SOURCE:  World Magazine, “Washington’s Prescription

Click on the link to read more of the contents of the health insurance proposal and to find a link to the entire bill, if you are brave enough to read it.  Most of the politicians planning to impose us on it do not intend to read it all, apparently.

How to Pay for Government Health Care

     So how is it that the government will be able to provide cheaper health insurance than private companies?

     Will they hire fewer employees?  Hardly.  With no profit motive, the government health insurance company will create many new jobs, as government agencies always do.  Does anyone doubt that it won’t become another bloated bureaucracy?  If you do, what do you base your doubt on?  Not real life experience, that’s for sure.

     Let’s say that I’m wrong, and the government will run its health insurance program more efficiently than private companies.  They will hire fewer employees, pay them smaller salaires, and keep administrative costs and overhead to a minimum.  What will that mean in terms of service?  Will a sick person be able to talk to a representative right away?  Will claims be covered in a timely fashion?  Will disputes be settled quickly and fairly?  I’m not naive enough to believe that any of those things would happen.  I have dealt with government agencies.

     Of course the government could charge less if costs go down.  Will doctors suddenly cut their fees?  Will hospitals charge less?  Will drug prices go down?  I don’t think that any of those things is likely.  Unless the government puts a cap on prices and fees, they might even go up, since people will be happy to charge Uncle Sam as much as they can get away with.  In fact, it will be extemely easy for backroom deals to occur between healthcare providers and the government health agency, as they already do with existing government programs.

     One way to make insurance cheaper is to refuse particular services.  Private insurances companies already try to do that and sometimes actually get away with it.  At least people can sue their insurance company when they are trying to break the law or violate their contract.  Will we be able to sue Uncle Sam?

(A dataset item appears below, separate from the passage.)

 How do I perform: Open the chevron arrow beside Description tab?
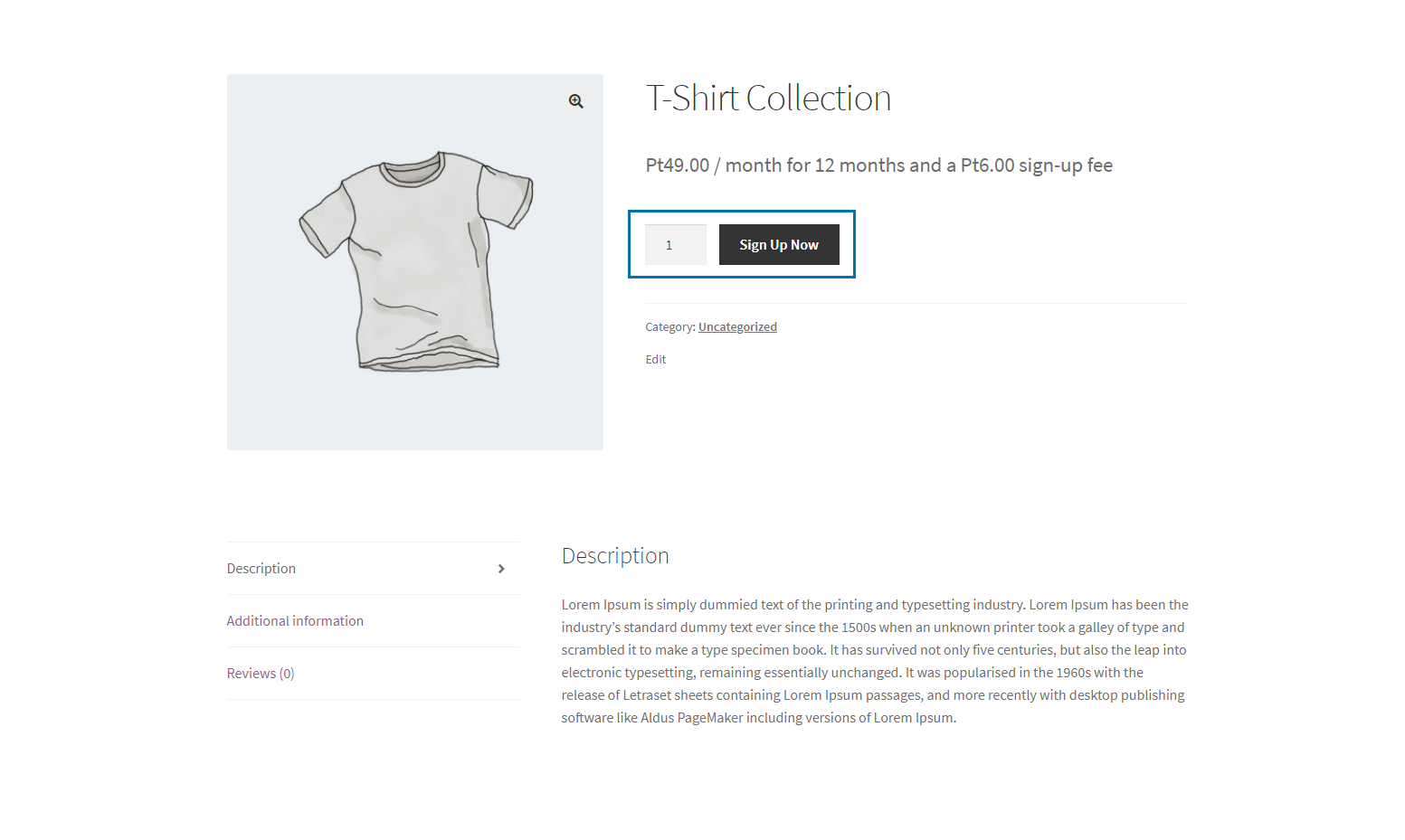pos(501,569)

     Another way to make it cheaper is to charge higher premiums but pretend to charge lower premiums.  How could they do that?  They could do it in several specific ways, but it would generally amount to taking higher taxes from citizens.  It would be just like the bogus claim that ethanol costs less than petroleum, which is true only because the government is subsidizing the entire biofuels industry from the growth of the grain to the processing of the fuel to the distribution of it to fuel retailers.  Everytime you buy gasoline with ethanol, you are paying again for fuel that you paid for with taxes.  Some kind of similar subsidy will be used for a government health insurance program.  Millions of workers will look at the deductions for health insurance on their paycheck and think that they are getting a good deal, not realizing that they are paying even more for it out of their regular income tax.

A more dangerous way to make it cheaper would be to subsidize it but not confiscate more in taxes.  This would amass a huge deficit.  The solution, with Democrats in power, would probably be to just churn out more currency.  Does anyone need me to explain why that is bad?

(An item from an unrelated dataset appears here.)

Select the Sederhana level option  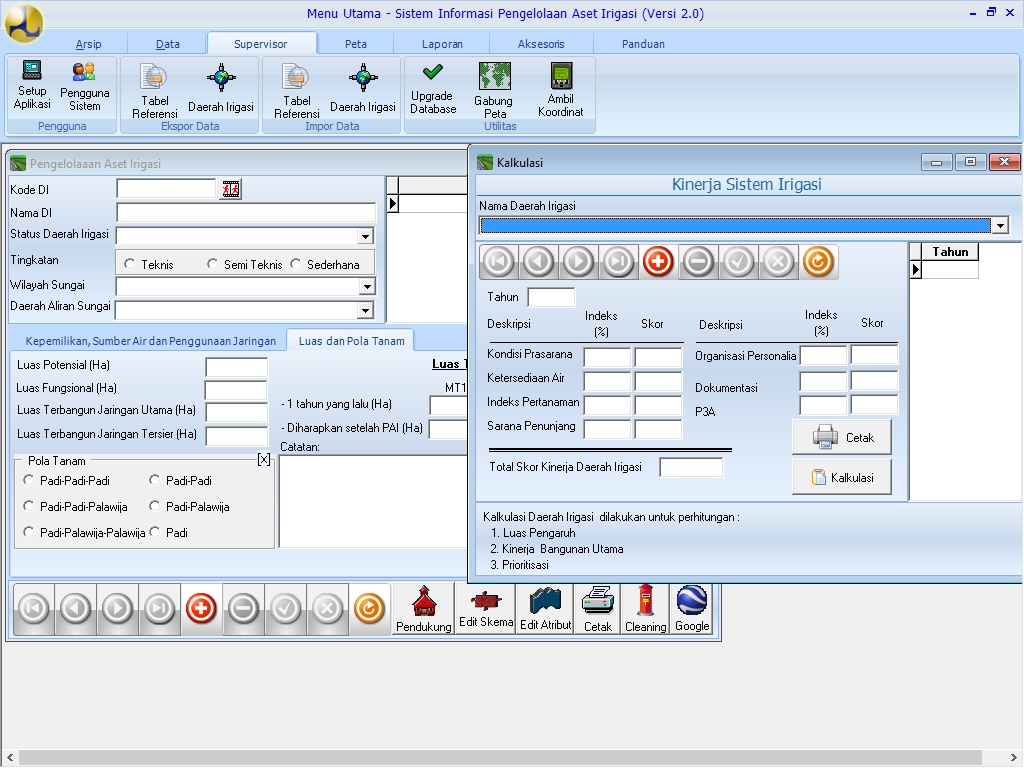pyautogui.click(x=296, y=265)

     I’m not suggesting that our health care system is perfect.  Far from it.  It’s a big mess.  I just don’t want an even bigger mess. 

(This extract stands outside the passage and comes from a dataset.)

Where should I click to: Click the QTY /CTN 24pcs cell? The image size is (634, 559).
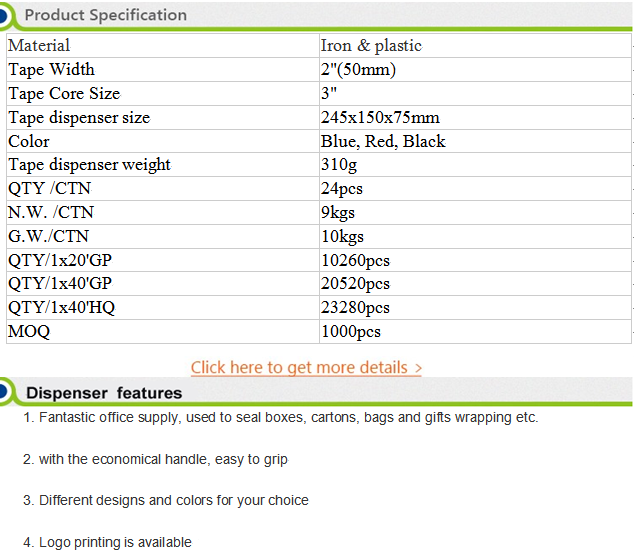(x=341, y=188)
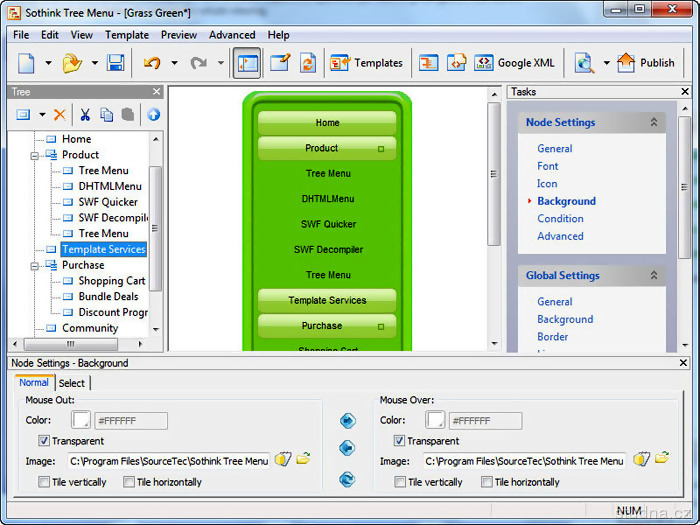
Task: Uncheck Transparent under Mouse Out
Action: pyautogui.click(x=45, y=441)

     Oh, and before you tell me that the British system is better, I want to mention that I have been learning about how great it is.  I am part of an online support group for people who suffer from migraine-associated vertigo like me.  In the United Kingdom, many of them have reported that they have to wait for several months for an appointment in a special neurology clinic.  They must be referred by general practitioners, some of whom, reportedly, are reluctant to do so.  The Americans on the board can usually get into such a clinic in the United States in two or three weeks, simply by asking their general practitioner to refer them.  While the British sufferers wait, often unable to work and in misery, their American counterparts are getting thorough tests and helpful drugs.  Oh, and some of the Brits report that they must travel long distances to get to such a clinic, whereas most Americans are within an hour’s drive to one.